→ **What to produce**: Look through the data for the string "height". Copy every line where it is found.

→ **Recorded data**:
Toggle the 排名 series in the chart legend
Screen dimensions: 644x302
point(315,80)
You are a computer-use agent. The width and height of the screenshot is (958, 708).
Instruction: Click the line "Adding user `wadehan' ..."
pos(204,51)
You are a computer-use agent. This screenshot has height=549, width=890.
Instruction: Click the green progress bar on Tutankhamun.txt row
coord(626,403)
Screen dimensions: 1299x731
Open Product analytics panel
--
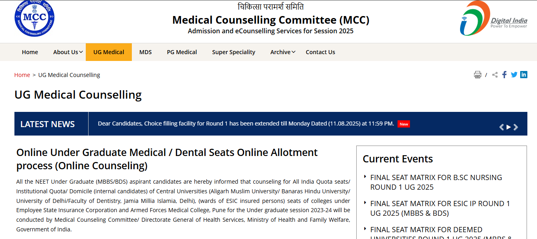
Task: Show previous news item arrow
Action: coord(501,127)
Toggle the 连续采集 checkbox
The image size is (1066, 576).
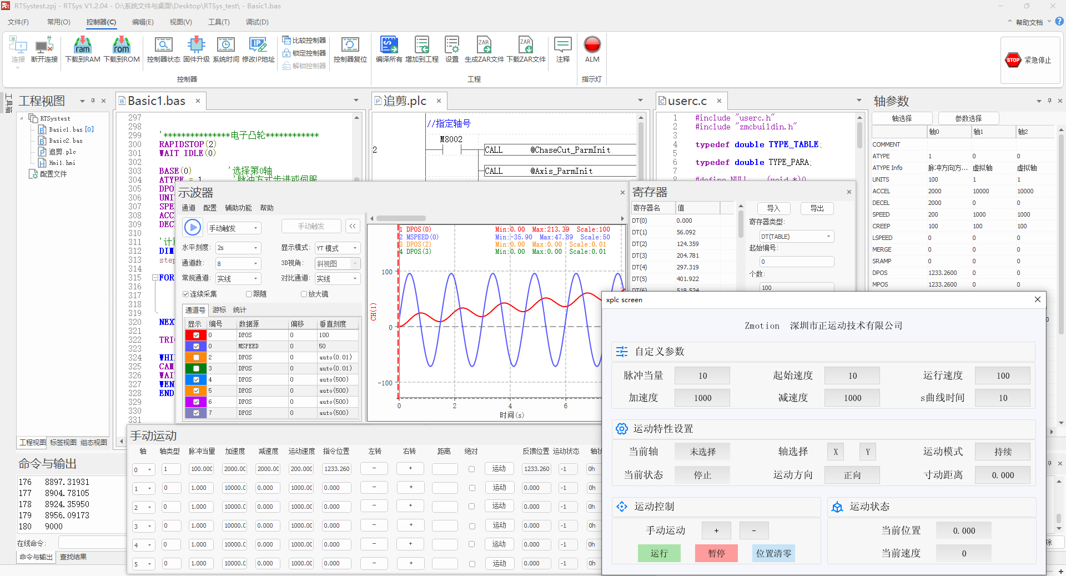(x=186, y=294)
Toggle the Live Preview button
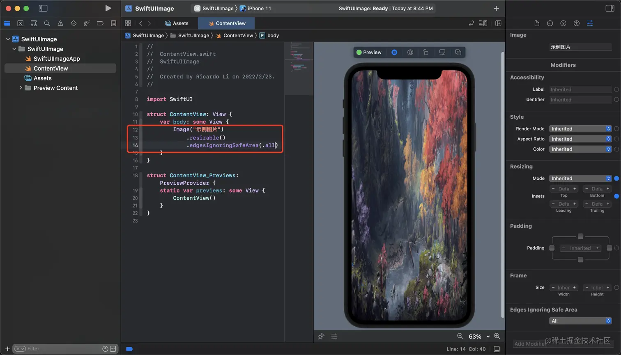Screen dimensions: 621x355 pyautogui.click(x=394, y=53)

→ **Response box**:
You are a computer-use agent. The width and height of the screenshot is (958, 708).
You are a computer-use agent. This screenshot has height=549, width=890.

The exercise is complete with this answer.